As alfinetadas de Aguinaldo Silva após 41 anos na TV Globo



Conhecido por sua vivacidade, autor de romances Aguinaldo Silva81 anos, 41 deles em TV Globo, está no Brasil para o lançamento do livro Meu passado me perdoa: Memórias de uma vida novelística (ed. Todavia). Radicado em Lisboa, o escritor e jornalista dedicou-se a escrever uma autobiografia durante a pandemia, poucos meses depois de ser informado de que o seu contrato de longa duração com a emissora carioca não seria renovado. Além de 18 livros, Aguinaldo tem em seu currículo dezesseis novelas do horário nobre, como Qualquer coisa serve, Tieta, Roque Santeiro Isso é Letras miúdas. Em entrevista a VEJA, Aguinaldo revela detalhes de sua saída da Globo; conta particularidades de sua trajetória; fala sobre o gênero que o tornou famoso e não se coíbe, com a ironia que lhe é peculiar, de falar sobre temas espinhosos, como a acusação de assédio contra Jose Mayera postura política de Regina Duarte e sua própria reputação – falsa – de Bolsonaro. Tudo com um ou outro, claro, apontado.

Saindo da Globo

Eles não estavam preocupados em fazer algo mais cortês depois de 41 anos em casa, era uma afirmação objetiva.

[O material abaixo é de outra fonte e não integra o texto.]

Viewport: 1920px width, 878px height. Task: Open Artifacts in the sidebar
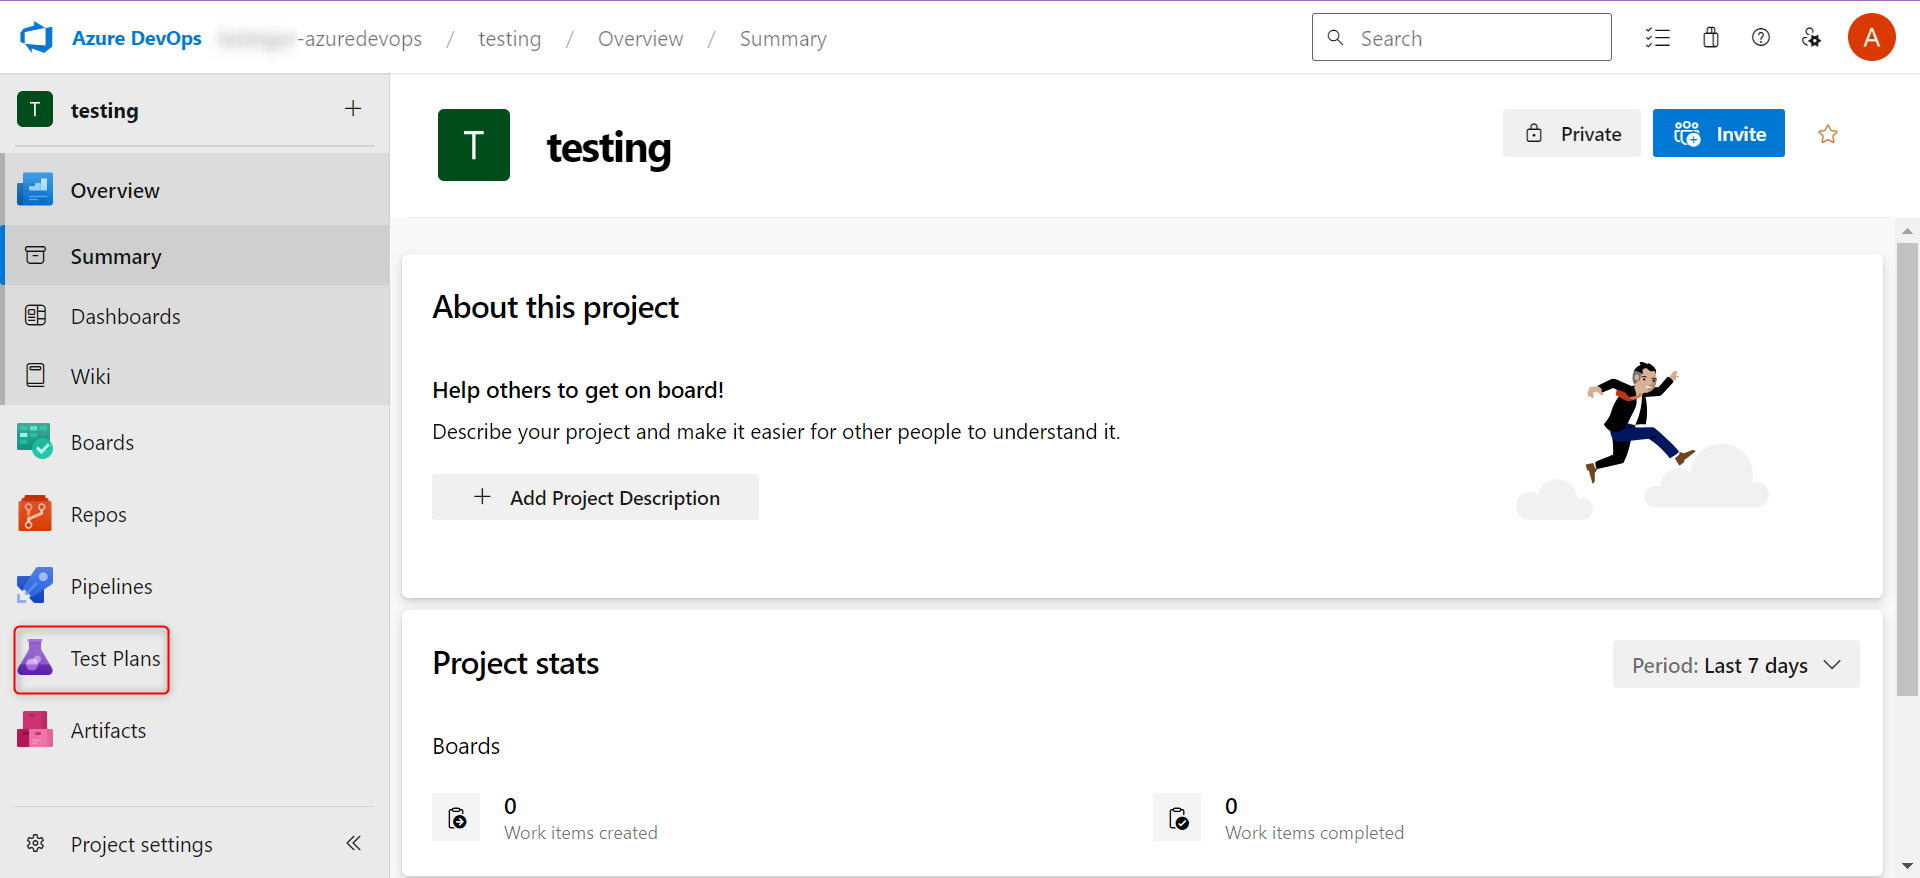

Meu último contrato foi de seis anos, como eu fazia normalmente, e expiraria no dia 29 de fevereiro de 2020. O que realmente me chateou e achei inapropriado foi um cara da Globo me ligando no dia 1º de janeiro, no feriado, às 8h. pela manhã, para me avisar que não seria renovado. Como está no meu livro, a pessoa disse que a emissora não estava mais interessada no meu trabalho, ou seja, estava ‘mandando eu me foder’. Não sei exatamente quem tomou a decisão. Na época, a dramaturgia estava a cargo de Silvio de Abreu e o diretor geral era Schroder (Carlos Henrique), mas eles também não estão mais lá. Fui o primeiro de um lote. Logo depois, atores, autores e diretores, cujos contratos estavam terminando, foram demitidos. Confesso que fiquei até aliviado quando saí da Globo. A perspectiva de escrever outro romance utilizando esse sistema já não me atraía.

Horário nobre e pecúlio

Três meses depois do episódio sobre o fim do meu contrato, em plena pandemia, recebi a notícia de que Fina Estampa seria reexibida às nove horas, algo inédito na TV. Como digo nas minhas memórias, ‘saí pelos corredores da minha casa dançando mambo’. Fez muito bem ao ego depois que a emissora não me quis mais. E ainda tinha um detalhe: havia uma cláusula no meu contrato anterior que, caso uma de minhas obras fosse repetida no horário nobre, algo antes impensável, eu receberia o equivalente ao meu último salário de cada mês no ar. Não tenho motivos para reclamar da Globo hoje, ela me permitiu ter uma vida tranquila. Se você me perguntar se sou rico, eu digo que não. Rico é Elon Musk ou algum magnata brasileiro que é melhor não mencionar, mas tenho o suficiente para viver o resto da vida. Você simplesmente não pode passar dos 120 anos (risos).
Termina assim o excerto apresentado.